The Care Quality Commission is required by law to monitor the operation of the Deprivation of Liberty Safeguards (DoLS). At the time of the inspection the registered manager had applied for a DoLS authorisation and had been granted authorisations for five people who were at risk of having their liberty restricted. Not all mental capacity assessments were in place to assess if other people needed to be considered for any restrictions to their freedom. All of the people using the service needed to have their capacity assessed to make sure consideration was given to ability to consent to any possible restrictions to their freedom.
People felt safe in the service. Staff understood how to protect people from the risk of abuse and the action they needed to take to report any concerns in order to keep people safe. Staff were confident to whistle-blow to the registered manager if they had any concerns and were confident appropriate action would be taken. The registered manager responded appropriately when concerns were raised. They had undertaken investigations and taken action. The registered manager followed clear staff disciplinary procedures when they identified unsafe practice.
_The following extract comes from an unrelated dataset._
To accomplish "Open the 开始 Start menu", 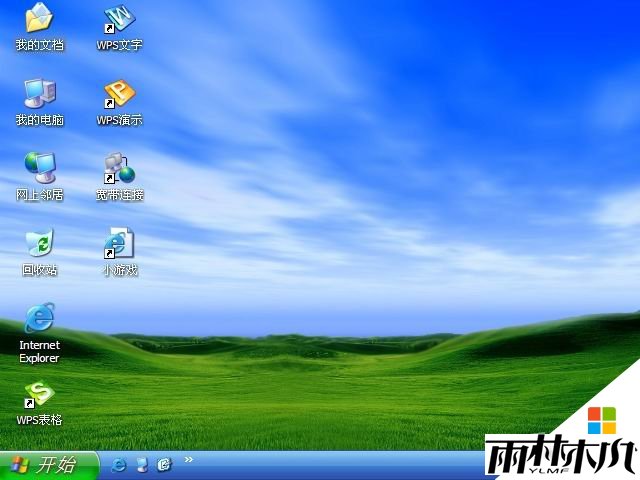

On the whole respected people’s privacy and dignity. The care staff were attentive and the atmosphere in the service was calm and people appeared comfortable in their surroundings. Staff encouraged and involved people in conversation as they went about their duties, smiling and chatting to people as they went by. When people became anxious staff took time to sit and talk with them until they became settled. When people could not communicate verbally staff anticipated or interpreted what they wanted and responded quickly. Staff were respectful, kind and caring when they were supporting people. People were comfortable and at ease with the staff.
There were quality assurance systems in place. Audits and health and safety checks were supposed to be carried out. The registered manager had not identified and taken action to make sure the systems used by the service were checked regularly and that shortfalls were identified and improvements made. The service had sought feedback from people, their relatives and other stakeholders and made improvements following their feed-back.
Staff told us that the service was well led and that the management team were supportive and approachable and that there was a culture of openness within the service. Staff were clear about their roles and responsibilities and felt confident to approach senior staff if they needed advice or guidance. They told us they were listened to and their opinions counted.
The service had a plan to improve the environment and the premises were regularly maintained to ensure that people lived in comfortable home. People’s rooms were personalised to their individual tastes.
People had choices from a variety of food on offer and specialist diets were catered for. The cook was knowledgeable about people’s different dietary needs, and ensured that people received food that was suitable for them. People’s nutritional needs were monitored and appropriate referrals to health care professionals, such as dieticians, were made when required. People said they enjoyed the meals. However, on one occasion during the inspection peoples’ mealtime experience was interrupted unnecessarily.
The complaints procedure was on display to show people the process of how to complain. People, their relatives and staff felt confident that if they did make a complaint they would be listened to and action would be taken. Records were stored safely and securely.
We found a number of breaches of the Health and Social Care Act 2008 (Regulated Activities) Regulations 2014. You can see what action we told the provider to take at the back of the full version of this report.